Pick out every line in the material below that contains the word "This", and copy each of those lines.

> **Extracted records**:
--- begin ---

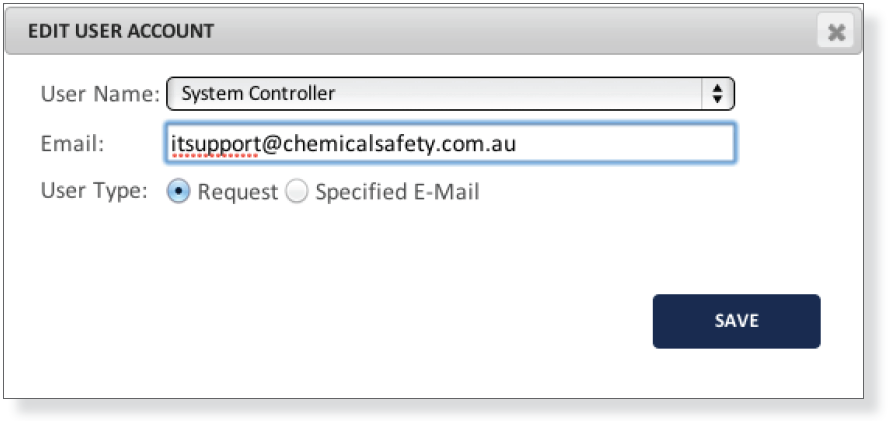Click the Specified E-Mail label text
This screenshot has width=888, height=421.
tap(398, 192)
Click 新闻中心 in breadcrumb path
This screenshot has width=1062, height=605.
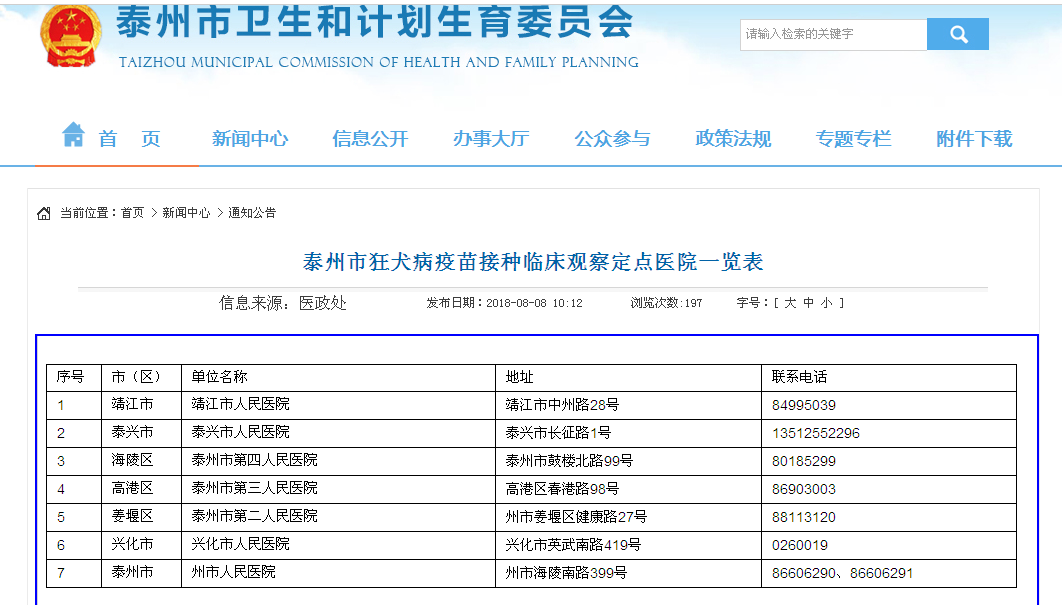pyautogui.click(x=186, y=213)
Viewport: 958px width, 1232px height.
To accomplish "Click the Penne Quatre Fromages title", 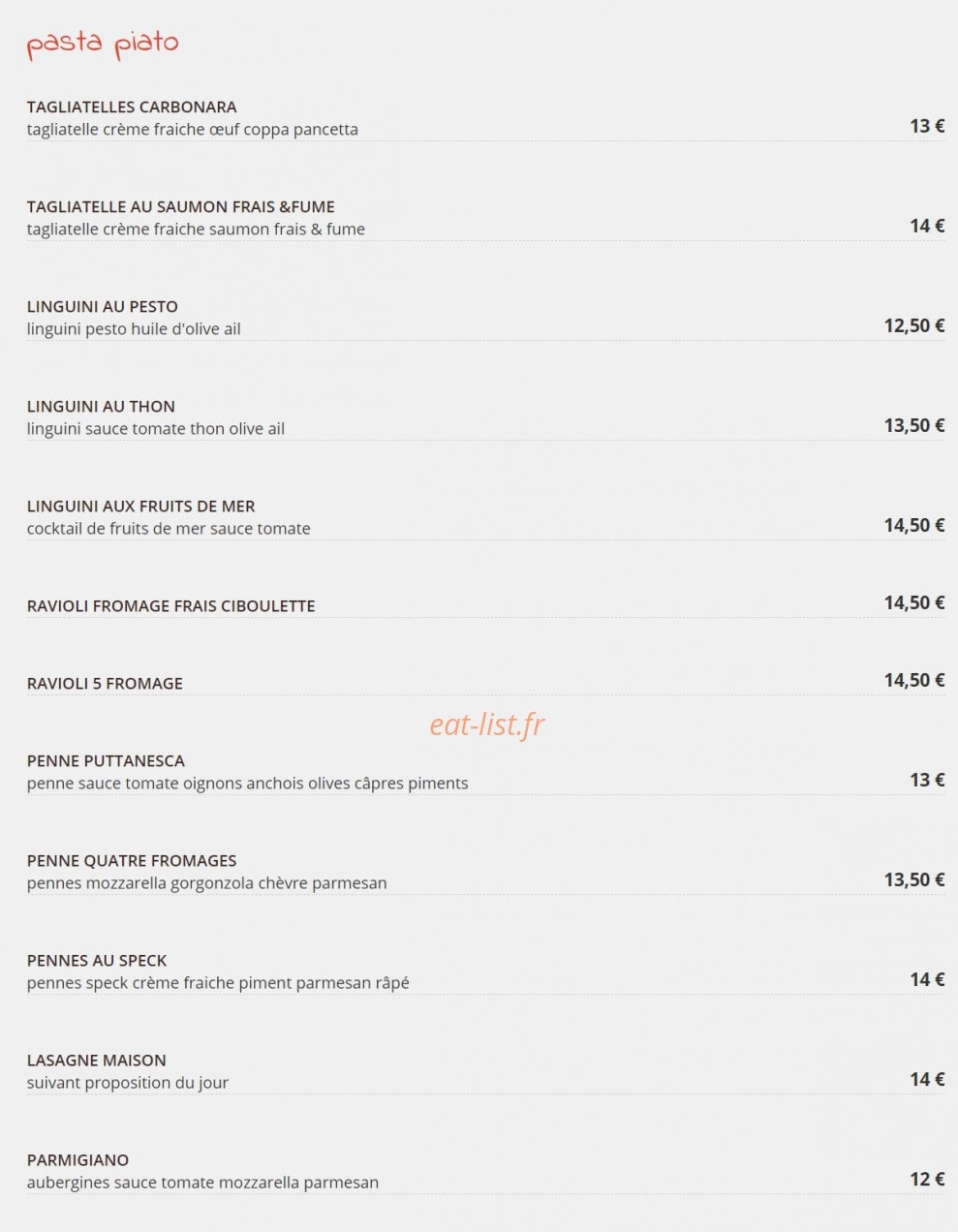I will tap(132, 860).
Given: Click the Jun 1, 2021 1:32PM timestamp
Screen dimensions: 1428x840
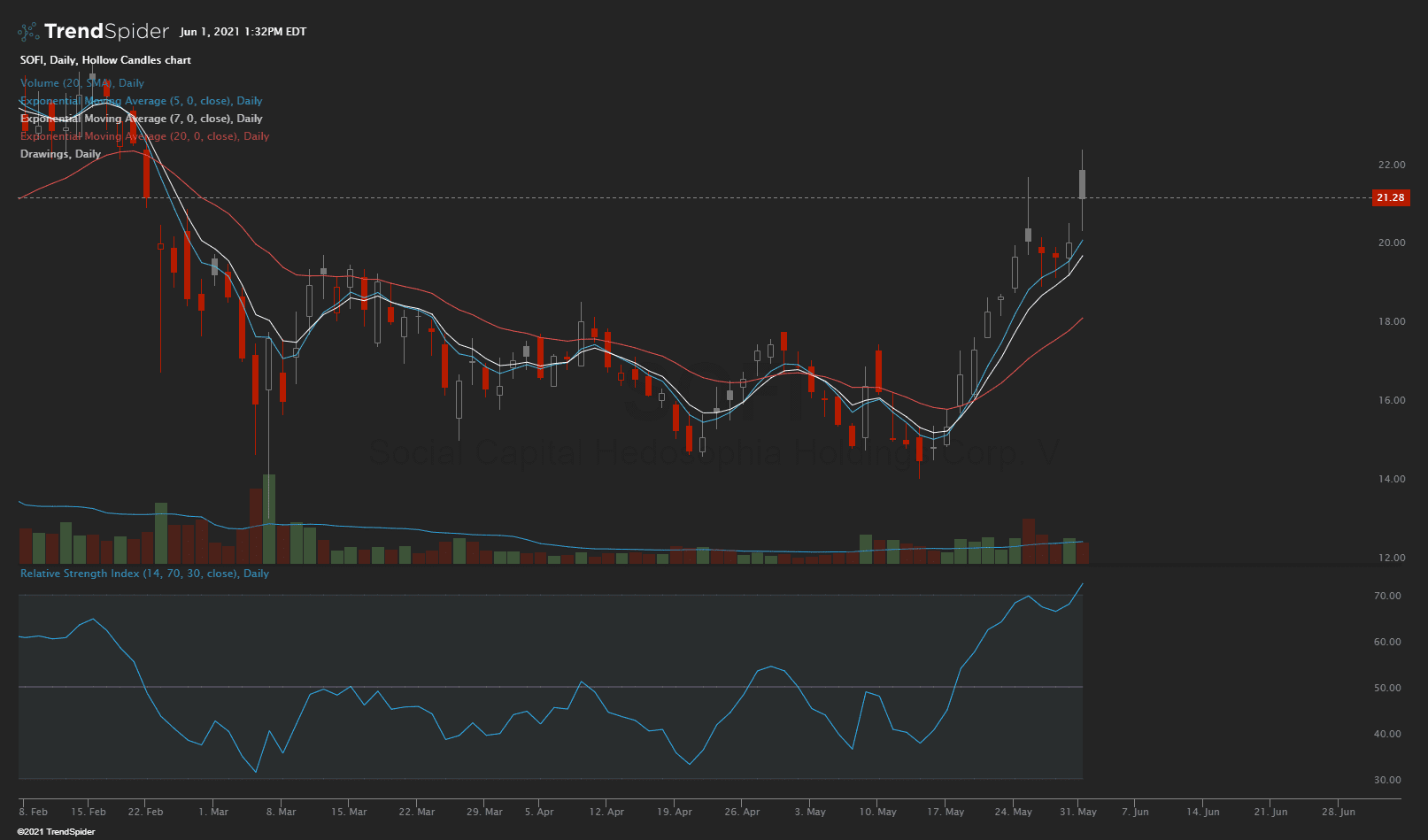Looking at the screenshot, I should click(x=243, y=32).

--- end ---
--- begin ---

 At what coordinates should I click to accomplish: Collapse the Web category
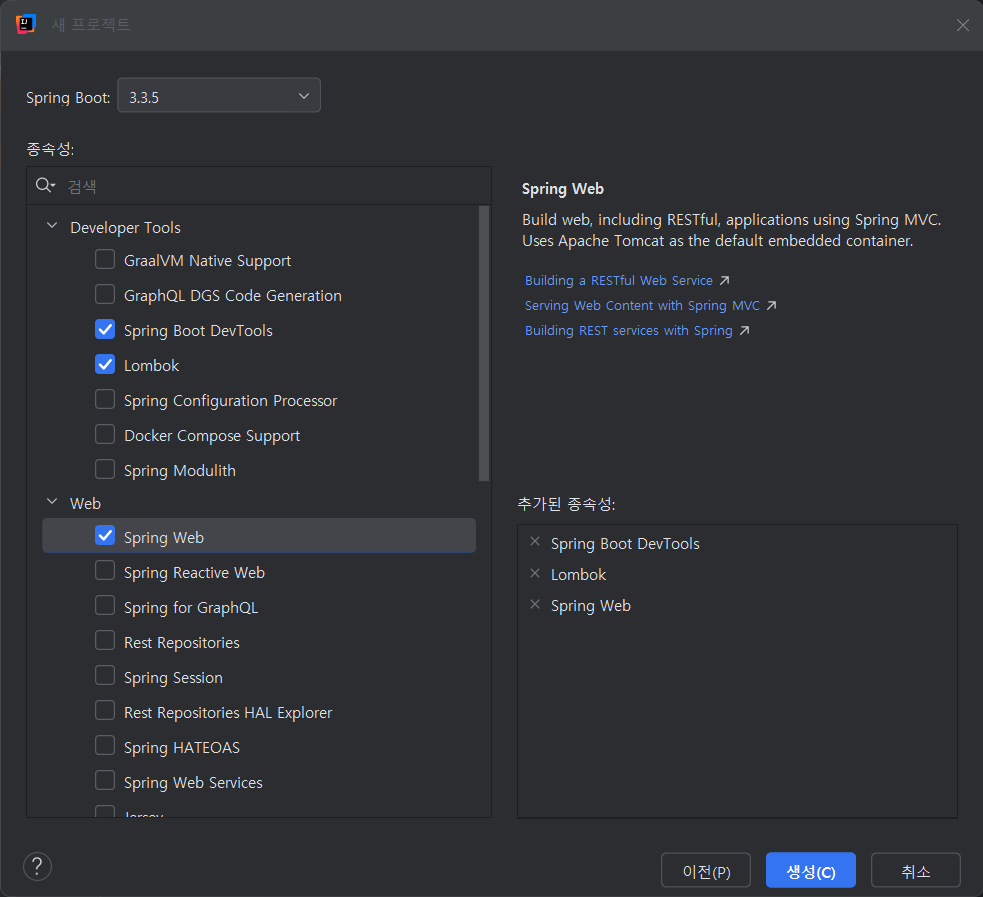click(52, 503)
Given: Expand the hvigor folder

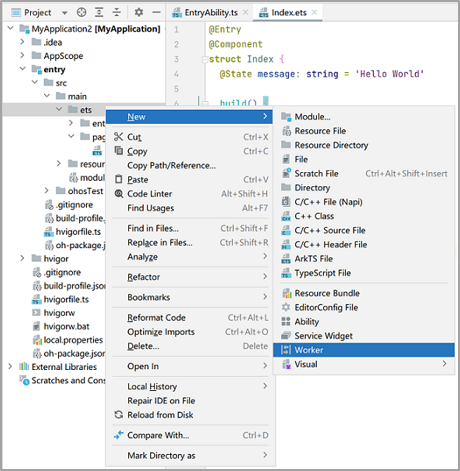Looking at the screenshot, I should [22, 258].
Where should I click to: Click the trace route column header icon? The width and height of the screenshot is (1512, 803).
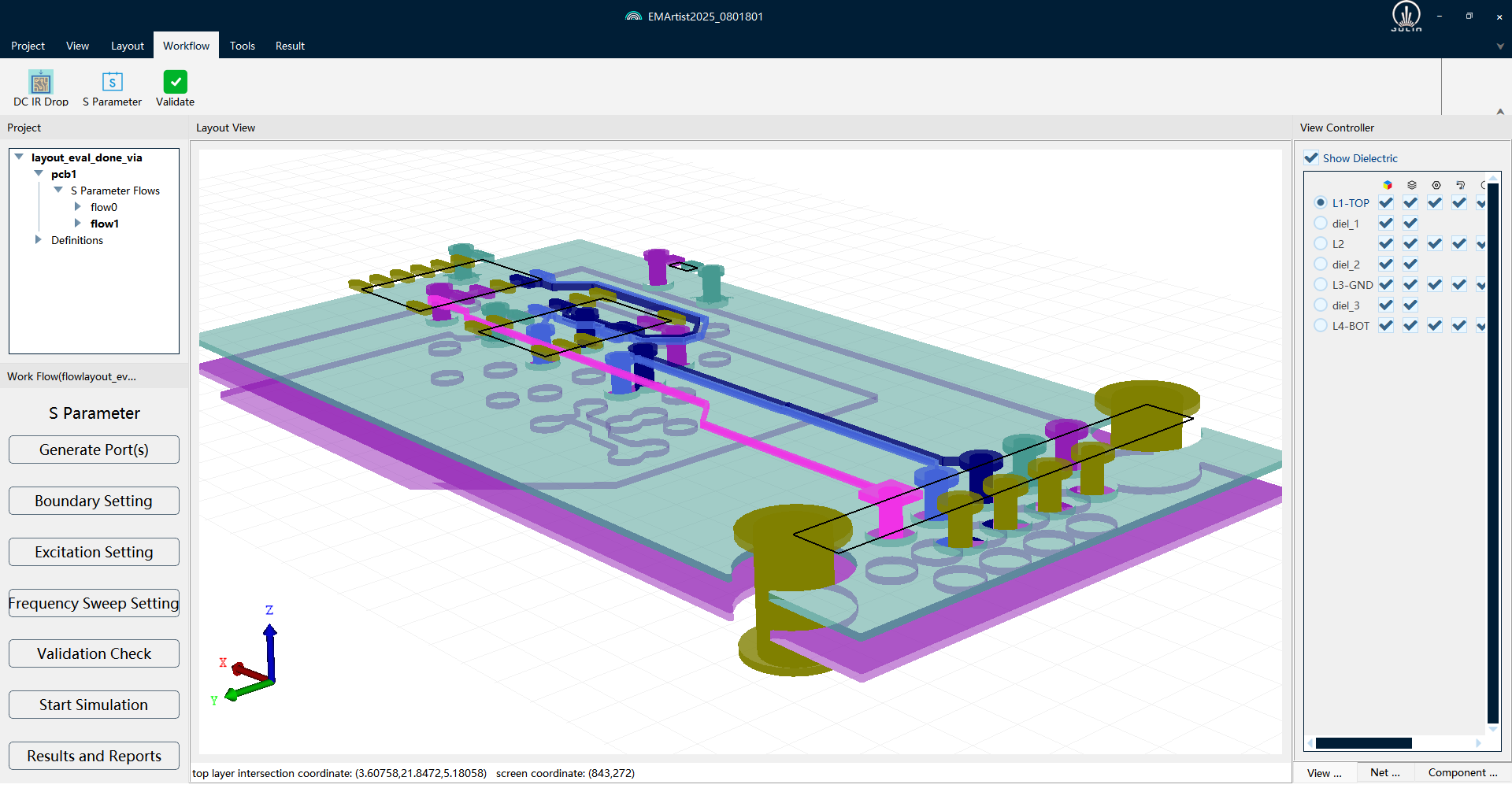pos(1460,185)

--- end ---

> **Reply**:
This screenshot has width=888, height=421.
This screenshot has width=1062, height=605.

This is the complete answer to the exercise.